LXX studies is committed to the study of the biblical text and its ancient versions. Although I focus on the Hebrew texts and the Greek, Latin, and Syriac versions in most of my posts, the Aramaic Targums are also a real interest of mine, even though I consider myself very much a novice in them.
Tyler Williams has drawn attention to a post by Robert Cargill in which Cargill dismantles Mark Driscoll’s use of Targum Neofiti, which he used in a sermon here. I don’t agree with all of Cargill’s critique (e.g. his appeal to the documentary hypothesis to understand certain aspects of Gen 1), but his argument that Targum Neofiti in Gen 1:1 is a conflation of the Hebrew Bible’s Gen. 1:1 and Prov. 8:22 is quite compelling. The Targum is trying to harmonize God and Wisdom as the agents of creation, and is not an ancient Trinitarian interpretation of Genesis 1:1. Today, I learned something about Targum Neofiti. Check out the links above, and you probably will too.
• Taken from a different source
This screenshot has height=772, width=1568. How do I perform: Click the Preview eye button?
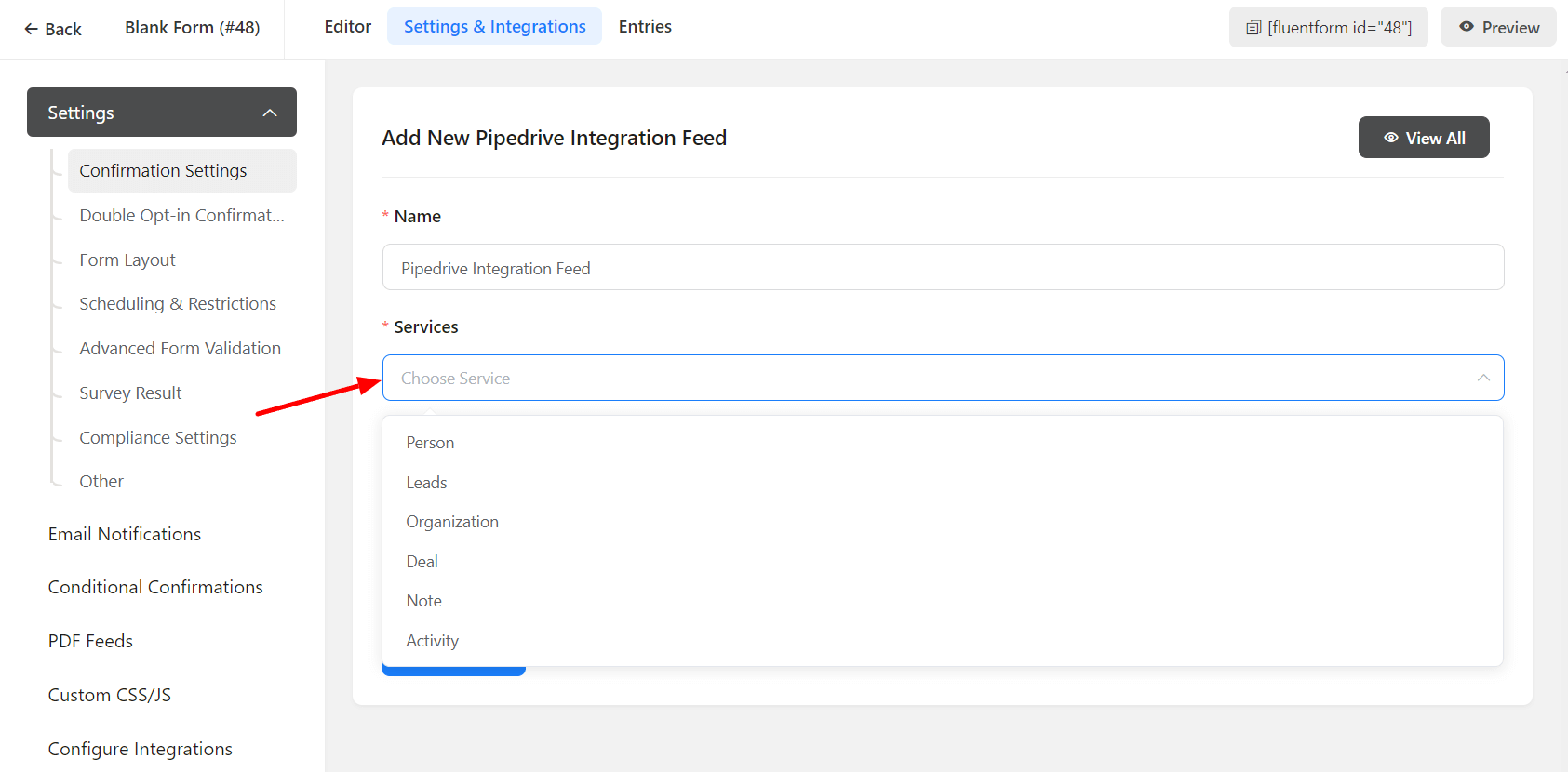[x=1498, y=28]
This incident is just a small example of why our pastors need to have more than a simplistic knowledge of the biblical languages and the biblical sources. Our theological institutions must hold the line and insist that their students demonstrate competence in the biblical languages in order for them to graduate with an MA or MDiv. We are not interpreting Homer or Virgil or some other sources of antiquity, which to get wrong has very little consequence. We are interpreting and teaching the Word of God, which to get wrong has very serious consequences as the history of the church bears witness.
Let us all (teachers and pastors) be warned and exhorted to study, do, and teach the Torah of YHWH faithfully (Ezra 7:10; 2 Timothy 2:15; James 3:1 etc.).